### PROVIDED INFORMATION

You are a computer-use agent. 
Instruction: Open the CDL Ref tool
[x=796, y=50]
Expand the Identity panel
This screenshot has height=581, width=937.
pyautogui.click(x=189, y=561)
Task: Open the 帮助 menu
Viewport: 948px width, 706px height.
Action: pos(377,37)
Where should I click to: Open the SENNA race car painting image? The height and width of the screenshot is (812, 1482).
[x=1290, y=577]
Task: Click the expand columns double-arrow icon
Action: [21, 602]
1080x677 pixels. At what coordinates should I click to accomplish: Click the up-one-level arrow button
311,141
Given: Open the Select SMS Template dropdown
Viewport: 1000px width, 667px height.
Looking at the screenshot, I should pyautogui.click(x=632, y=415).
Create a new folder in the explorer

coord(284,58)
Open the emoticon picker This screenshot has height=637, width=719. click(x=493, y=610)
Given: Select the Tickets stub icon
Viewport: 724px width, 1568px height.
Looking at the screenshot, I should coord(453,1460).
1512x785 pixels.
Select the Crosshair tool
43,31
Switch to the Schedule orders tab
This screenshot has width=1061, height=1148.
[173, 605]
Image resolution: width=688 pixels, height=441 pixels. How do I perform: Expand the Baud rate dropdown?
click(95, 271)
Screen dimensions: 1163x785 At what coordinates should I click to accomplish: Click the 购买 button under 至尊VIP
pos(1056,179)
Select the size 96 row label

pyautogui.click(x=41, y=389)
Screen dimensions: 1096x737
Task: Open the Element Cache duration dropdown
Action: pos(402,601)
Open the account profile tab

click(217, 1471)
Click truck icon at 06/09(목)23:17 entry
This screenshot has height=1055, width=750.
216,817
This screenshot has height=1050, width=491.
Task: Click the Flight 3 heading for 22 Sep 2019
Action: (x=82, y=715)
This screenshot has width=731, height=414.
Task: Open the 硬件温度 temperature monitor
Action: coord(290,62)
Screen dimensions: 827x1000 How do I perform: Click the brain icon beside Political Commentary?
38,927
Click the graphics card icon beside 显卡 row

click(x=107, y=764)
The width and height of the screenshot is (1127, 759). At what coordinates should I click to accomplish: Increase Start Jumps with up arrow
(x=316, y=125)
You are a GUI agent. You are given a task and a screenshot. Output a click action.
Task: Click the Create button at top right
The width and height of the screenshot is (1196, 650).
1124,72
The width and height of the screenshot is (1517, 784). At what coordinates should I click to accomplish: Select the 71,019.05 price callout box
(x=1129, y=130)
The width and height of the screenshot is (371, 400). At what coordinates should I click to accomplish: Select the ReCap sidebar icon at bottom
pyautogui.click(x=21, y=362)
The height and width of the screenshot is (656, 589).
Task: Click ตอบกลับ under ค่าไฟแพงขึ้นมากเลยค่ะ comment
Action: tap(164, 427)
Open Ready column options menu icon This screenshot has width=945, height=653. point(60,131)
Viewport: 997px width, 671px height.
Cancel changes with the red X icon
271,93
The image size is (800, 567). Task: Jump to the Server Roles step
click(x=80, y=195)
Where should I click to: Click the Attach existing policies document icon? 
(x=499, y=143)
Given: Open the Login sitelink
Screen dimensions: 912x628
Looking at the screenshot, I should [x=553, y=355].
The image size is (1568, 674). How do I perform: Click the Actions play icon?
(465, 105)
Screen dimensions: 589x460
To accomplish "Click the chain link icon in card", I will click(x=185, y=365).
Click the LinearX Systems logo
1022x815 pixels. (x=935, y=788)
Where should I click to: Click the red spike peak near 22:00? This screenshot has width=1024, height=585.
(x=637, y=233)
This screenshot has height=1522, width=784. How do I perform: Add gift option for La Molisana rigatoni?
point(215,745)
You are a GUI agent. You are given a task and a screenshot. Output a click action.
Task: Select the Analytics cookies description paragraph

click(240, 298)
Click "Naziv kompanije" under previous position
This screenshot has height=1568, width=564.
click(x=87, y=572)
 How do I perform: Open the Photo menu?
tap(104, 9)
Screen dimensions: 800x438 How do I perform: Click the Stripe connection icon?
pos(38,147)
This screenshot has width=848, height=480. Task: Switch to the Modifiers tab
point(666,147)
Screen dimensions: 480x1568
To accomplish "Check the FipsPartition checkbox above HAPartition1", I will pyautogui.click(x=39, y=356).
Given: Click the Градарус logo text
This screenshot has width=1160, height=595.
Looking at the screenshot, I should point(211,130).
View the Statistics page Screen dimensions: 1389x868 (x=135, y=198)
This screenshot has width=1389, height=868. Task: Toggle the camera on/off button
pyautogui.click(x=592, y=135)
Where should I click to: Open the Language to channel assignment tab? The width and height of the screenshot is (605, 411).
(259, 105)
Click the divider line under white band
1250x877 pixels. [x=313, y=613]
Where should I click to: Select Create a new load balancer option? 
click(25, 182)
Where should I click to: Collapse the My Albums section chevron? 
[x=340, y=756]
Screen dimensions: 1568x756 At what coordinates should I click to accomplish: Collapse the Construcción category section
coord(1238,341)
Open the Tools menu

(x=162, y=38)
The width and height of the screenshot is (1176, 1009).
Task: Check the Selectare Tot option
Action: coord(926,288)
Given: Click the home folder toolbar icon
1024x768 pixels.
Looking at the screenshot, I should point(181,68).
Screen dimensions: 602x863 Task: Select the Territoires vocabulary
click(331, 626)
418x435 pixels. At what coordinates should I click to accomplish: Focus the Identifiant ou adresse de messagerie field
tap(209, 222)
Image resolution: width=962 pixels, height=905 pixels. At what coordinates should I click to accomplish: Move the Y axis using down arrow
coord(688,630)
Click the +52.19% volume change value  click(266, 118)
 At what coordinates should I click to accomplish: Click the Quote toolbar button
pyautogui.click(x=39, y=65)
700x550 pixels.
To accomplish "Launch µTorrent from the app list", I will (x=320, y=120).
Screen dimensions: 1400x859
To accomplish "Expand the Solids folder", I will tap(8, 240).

######

## WORK INSTRUCTIONS
Return all of the lines above word for word, with nothing changed.

## TASK SOLUTION
You are a computer-use agent. 
Instruction: Open the CDL Ref tool
[x=796, y=50]
Expand the Identity panel
This screenshot has height=581, width=937.
pyautogui.click(x=189, y=561)
Task: Open the 帮助 menu
Viewport: 948px width, 706px height.
Action: pos(377,37)
Where should I click to: Open the SENNA race car painting image? The height and width of the screenshot is (812, 1482).
[x=1290, y=577]
Task: Click the expand columns double-arrow icon
Action: [21, 602]
1080x677 pixels. At what coordinates should I click to accomplish: Click the up-one-level arrow button
311,141
Given: Open the Select SMS Template dropdown
Viewport: 1000px width, 667px height.
Looking at the screenshot, I should pyautogui.click(x=632, y=415).
Create a new folder in the explorer

coord(284,58)
Open the emoticon picker This screenshot has height=637, width=719. click(x=493, y=610)
Given: Select the Tickets stub icon
Viewport: 724px width, 1568px height.
Looking at the screenshot, I should coord(453,1460).
1512x785 pixels.
Select the Crosshair tool
43,31
Switch to the Schedule orders tab
This screenshot has width=1061, height=1148.
[173, 605]
Image resolution: width=688 pixels, height=441 pixels. How do I perform: Expand the Baud rate dropdown?
click(95, 271)
Screen dimensions: 1163x785 At what coordinates should I click to accomplish: Click the 购买 button under 至尊VIP
pos(1056,179)
Select the size 96 row label

pyautogui.click(x=41, y=389)
Screen dimensions: 1096x737
Task: Open the Element Cache duration dropdown
Action: pos(402,601)
Open the account profile tab

click(217, 1471)
Click truck icon at 06/09(목)23:17 entry
This screenshot has height=1055, width=750.
216,817
This screenshot has height=1050, width=491.
Task: Click the Flight 3 heading for 22 Sep 2019
Action: (x=82, y=715)
This screenshot has width=731, height=414.
Task: Open the 硬件温度 temperature monitor
Action: coord(290,62)
Screen dimensions: 827x1000 How do I perform: Click the brain icon beside Political Commentary?
38,927
Click the graphics card icon beside 显卡 row

click(x=107, y=764)
The width and height of the screenshot is (1127, 759). At what coordinates should I click to accomplish: Increase Start Jumps with up arrow
(x=316, y=125)
You are a GUI agent. You are given a task and a screenshot. Output a click action.
Task: Click the Create button at top right
The width and height of the screenshot is (1196, 650).
1124,72
The width and height of the screenshot is (1517, 784). At what coordinates should I click to accomplish: Select the 71,019.05 price callout box
(x=1129, y=130)
The width and height of the screenshot is (371, 400). At what coordinates should I click to accomplish: Select the ReCap sidebar icon at bottom
pyautogui.click(x=21, y=362)
The height and width of the screenshot is (656, 589).
Task: Click ตอบกลับ under ค่าไฟแพงขึ้นมากเลยค่ะ comment
Action: tap(164, 427)
Open Ready column options menu icon This screenshot has width=945, height=653. point(60,131)
Viewport: 997px width, 671px height.
Cancel changes with the red X icon
271,93
The image size is (800, 567). Task: Jump to the Server Roles step
click(x=80, y=195)
Where should I click to: Click the Attach existing policies document icon? 
(x=499, y=143)
Given: Open the Login sitelink
Screen dimensions: 912x628
Looking at the screenshot, I should [x=553, y=355].
The image size is (1568, 674). How do I perform: Click the Actions play icon?
(465, 105)
Screen dimensions: 589x460
To accomplish "Click the chain link icon in card", I will click(x=185, y=365).
Click the LinearX Systems logo
1022x815 pixels. (x=935, y=788)
Where should I click to: Click the red spike peak near 22:00? This screenshot has width=1024, height=585.
(x=637, y=233)
This screenshot has height=1522, width=784. How do I perform: Add gift option for La Molisana rigatoni?
point(215,745)
You are a GUI agent. You are given a task and a screenshot. Output a click action.
Task: Select the Analytics cookies description paragraph

click(240, 298)
Click "Naziv kompanije" under previous position
This screenshot has height=1568, width=564.
click(x=87, y=572)
 How do I perform: Open the Photo menu?
tap(104, 9)
Screen dimensions: 800x438 How do I perform: Click the Stripe connection icon?
pos(38,147)
This screenshot has width=848, height=480. Task: Switch to the Modifiers tab
point(666,147)
Screen dimensions: 480x1568
To accomplish "Check the FipsPartition checkbox above HAPartition1", I will pyautogui.click(x=39, y=356).
Given: Click the Градарус logo text
This screenshot has width=1160, height=595.
Looking at the screenshot, I should point(211,130).
View the Statistics page Screen dimensions: 1389x868 (x=135, y=198)
This screenshot has width=1389, height=868. Task: Toggle the camera on/off button
pyautogui.click(x=592, y=135)
Where should I click to: Open the Language to channel assignment tab? The width and height of the screenshot is (605, 411).
(259, 105)
Click the divider line under white band
1250x877 pixels. [x=313, y=613]
Where should I click to: Select Create a new load balancer option? 
click(25, 182)
Where should I click to: Collapse the My Albums section chevron? 
[x=340, y=756]
Screen dimensions: 1568x756 At what coordinates should I click to accomplish: Collapse the Construcción category section
coord(1238,341)
Open the Tools menu

(x=162, y=38)
The width and height of the screenshot is (1176, 1009).
Task: Check the Selectare Tot option
Action: coord(926,288)
Given: Click the home folder toolbar icon
1024x768 pixels.
Looking at the screenshot, I should point(181,68).
Screen dimensions: 602x863 Task: Select the Territoires vocabulary
click(331, 626)
418x435 pixels. At what coordinates should I click to accomplish: Focus the Identifiant ou adresse de messagerie field
tap(209, 222)
Image resolution: width=962 pixels, height=905 pixels. At what coordinates should I click to accomplish: Move the Y axis using down arrow
coord(688,630)
Click the +52.19% volume change value  click(266, 118)
 At what coordinates should I click to accomplish: Click the Quote toolbar button
pyautogui.click(x=39, y=65)
700x550 pixels.
To accomplish "Launch µTorrent from the app list", I will (x=320, y=120).
Screen dimensions: 1400x859
To accomplish "Expand the Solids folder", I will tap(8, 240).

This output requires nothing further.